What platform will the cellphone connect to for the remote guests to see and hear the event?

Will the platform you are connecting to pause or remove audio when a copyright issue is detected with music is playing in the background?

What Can Happen Without A Professional

You are the company’s communication manager and the day you have been planning for the Q3 rally event is here. Your CEO wanted live video for the event to share her big news, and the IT help desk team said “sure, we can do video“.

One minute to start, the IT team gives you a thumbs-up as they plug in the webcam, point it at the podium and hit the start meeting button on your company’s meeting platform.
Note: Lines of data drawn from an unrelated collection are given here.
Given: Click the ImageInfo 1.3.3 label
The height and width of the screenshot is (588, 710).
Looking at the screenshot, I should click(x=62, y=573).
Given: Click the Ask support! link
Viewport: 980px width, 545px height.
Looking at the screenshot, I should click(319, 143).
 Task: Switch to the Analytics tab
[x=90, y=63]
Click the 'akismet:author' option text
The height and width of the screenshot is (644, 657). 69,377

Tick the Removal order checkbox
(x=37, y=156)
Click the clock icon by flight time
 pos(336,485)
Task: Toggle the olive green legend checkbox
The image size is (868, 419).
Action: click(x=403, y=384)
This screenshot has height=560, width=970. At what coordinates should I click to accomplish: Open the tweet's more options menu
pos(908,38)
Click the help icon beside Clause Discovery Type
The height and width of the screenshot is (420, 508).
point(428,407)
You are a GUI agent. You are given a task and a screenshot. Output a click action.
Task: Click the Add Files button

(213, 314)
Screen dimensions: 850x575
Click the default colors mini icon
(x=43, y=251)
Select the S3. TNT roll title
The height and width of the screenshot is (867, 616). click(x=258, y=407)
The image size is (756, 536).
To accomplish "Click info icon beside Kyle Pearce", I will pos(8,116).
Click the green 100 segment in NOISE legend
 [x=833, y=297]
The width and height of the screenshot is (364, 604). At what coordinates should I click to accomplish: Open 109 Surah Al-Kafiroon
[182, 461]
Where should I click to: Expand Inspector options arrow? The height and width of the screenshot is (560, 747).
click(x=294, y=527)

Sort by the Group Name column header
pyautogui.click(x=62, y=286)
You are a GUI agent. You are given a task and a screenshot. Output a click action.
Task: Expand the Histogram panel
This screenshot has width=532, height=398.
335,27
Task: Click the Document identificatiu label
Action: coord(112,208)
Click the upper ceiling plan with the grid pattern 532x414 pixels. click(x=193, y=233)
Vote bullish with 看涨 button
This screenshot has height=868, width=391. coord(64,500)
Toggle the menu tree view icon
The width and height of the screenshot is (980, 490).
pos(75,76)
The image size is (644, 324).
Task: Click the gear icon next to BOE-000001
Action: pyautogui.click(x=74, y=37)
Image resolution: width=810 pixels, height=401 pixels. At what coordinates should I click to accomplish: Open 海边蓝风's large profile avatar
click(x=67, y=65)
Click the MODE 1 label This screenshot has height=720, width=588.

The CEO starts off on her presentation.

Thirty seconds into the event, you start getting text messages from remote coworkers…

“Hey, we can’t hear the CEO talking.”
“Is she sharing the deck on the meeting?”
“FYI, the video is very choppy and blurry.”
“We can’t hear anything, I think you are muted.”
“The video keeps cutting out.”

You run over and show the IT team the text messages, they tell you “everything should be working fine”. The IT team starts to click through the settings in the meeting platform trying to figure out what’s happening with audio and video.

Five minutes into the event, your CEO is running her presentation, focused on sharing her big news. You tell her to stop because the remote attendees are not able to hear or see her.

You and the IT team try for 8 stressful minutes and were not able to resolve, so you are forced to cancel. Now you have one very unhappy CEO, 83 employees in the room and 154 remote employees logged in not knowing what just happened, or how Q3 is going.

After the rally, the CEO tells you to hire a professional for live streaming the next rally event.